Thursday, October 14, 2010

The Daily Jolly

'Bad news sells' has been the principle of the mainstream press for a couple of centuries. Have you ever noticed that you feel more upbeat if you don't read a newspaper or see the tv news for a week? Disasters, frauds, cutbacks, recessions, unemployment, terrorism, kidnappings, murders and muggings fill the news and produce a general feeling of doom and gloom. I reckon their theory is that by absorbing it, we feel part of a group that is banding together in adversity, to fight against a common enemy, like soldiers in a war.

If this is true (and I suspect that the newspapers will have invested heavily to find out) then there will be a small market indeed for Chalk Enterprises' new endeavour provisionally entitled 'The Daily Jolly' which will report such upbeat things as the success of the London rent a bike scheme, the numerous crime free neighbourhoods where teenagers are doing their homework of an evening rather than prowling the streets hoping to relieve you of your mobile phone and the beautiful colours of autumn visible up and down the country at the moment.

9 comments:

Anonymous said...

I remarked the other night that it made a great difference to have the greatest feel-good story of recent times on the TV - the rescue of the Chilean miners.

Fairly warms the cockles, it does.

TonyF said...

Some meeja magnate once said "Give them their daily hate" referring to selling papers that create, well, controversy. If there wasn't any 'real' news, make it up. No change there then.

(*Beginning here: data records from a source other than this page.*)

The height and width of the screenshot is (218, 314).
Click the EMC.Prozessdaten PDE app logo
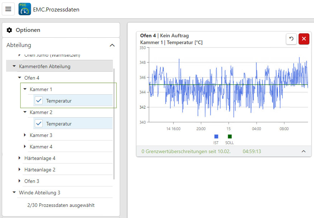[25, 9]
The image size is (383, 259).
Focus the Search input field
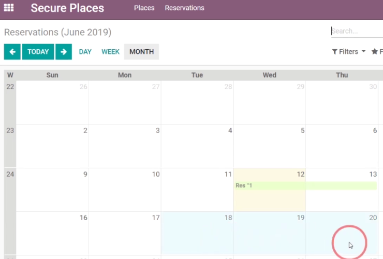click(x=357, y=31)
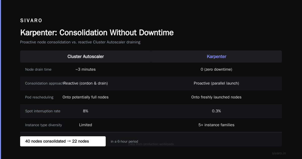Click the 'Consolidation approach' row label
The width and height of the screenshot is (302, 159).
44,83
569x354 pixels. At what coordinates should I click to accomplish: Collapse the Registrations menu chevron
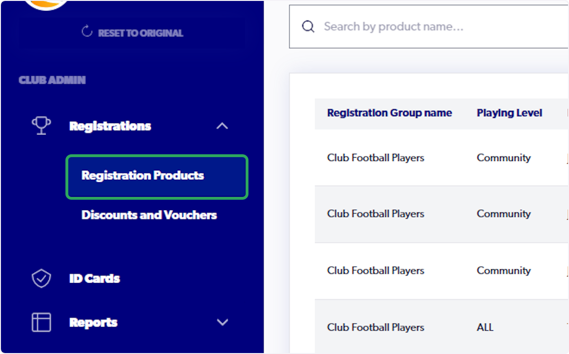pyautogui.click(x=222, y=126)
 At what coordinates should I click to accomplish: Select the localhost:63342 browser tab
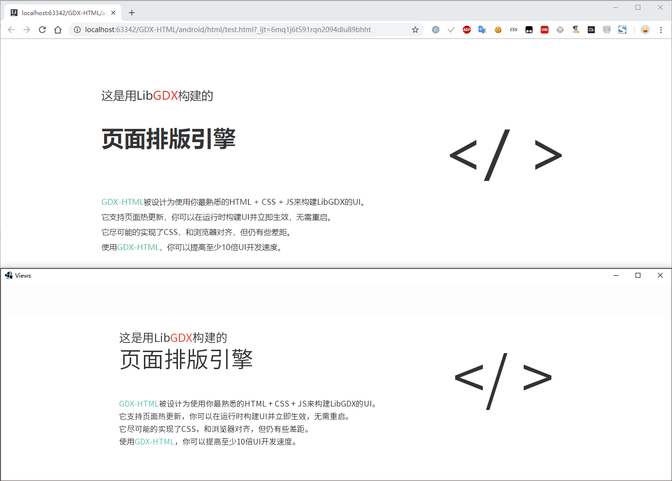coord(61,13)
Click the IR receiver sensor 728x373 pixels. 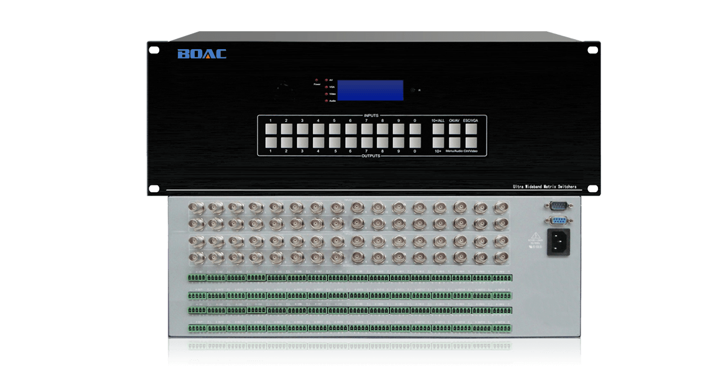point(413,90)
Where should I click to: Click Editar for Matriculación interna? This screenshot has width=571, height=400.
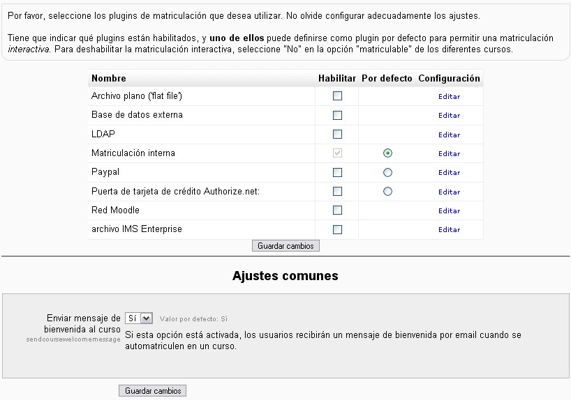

I stopped wasting money on papers, when I realised all they wanted from me was my money, not to inform, educate, or entertain.

Dack said...

I got home before 5pm today. My car hasn't broken down in three months. I've just opened a quote for a plumbing job that's only a hundred quid more than I'd anticipated. The neighbour's cat has gone missing. My glass is half full.

Brian, follower of Deornoth said...

Who was it said that "when the newspapers of a country are full of good news, the prisons of that country are filled with good people"?

Lilyofthefield said...

To misquote Comic Book Store Guy:
"Autumn - could it BE any more brown?"

Anonymous said...

Perhaps you should rethink the name having just googled dailyjolly.

Felch said...

Might have to think of another name

http://www.dailyjolly.co.uk/

Katabasis said...

I like this idea!

By the way, on this topic, if you haven't read Nick Davies' Flat Earth News I would highly recommend it.

Stealth Jew said...

I don't read the newspaper or watch the news. The news is especially bad because one can't just skim past the articles that are too dire.

I think many people do have some need to believe that the world is in imminent danger of ending -- see global warming.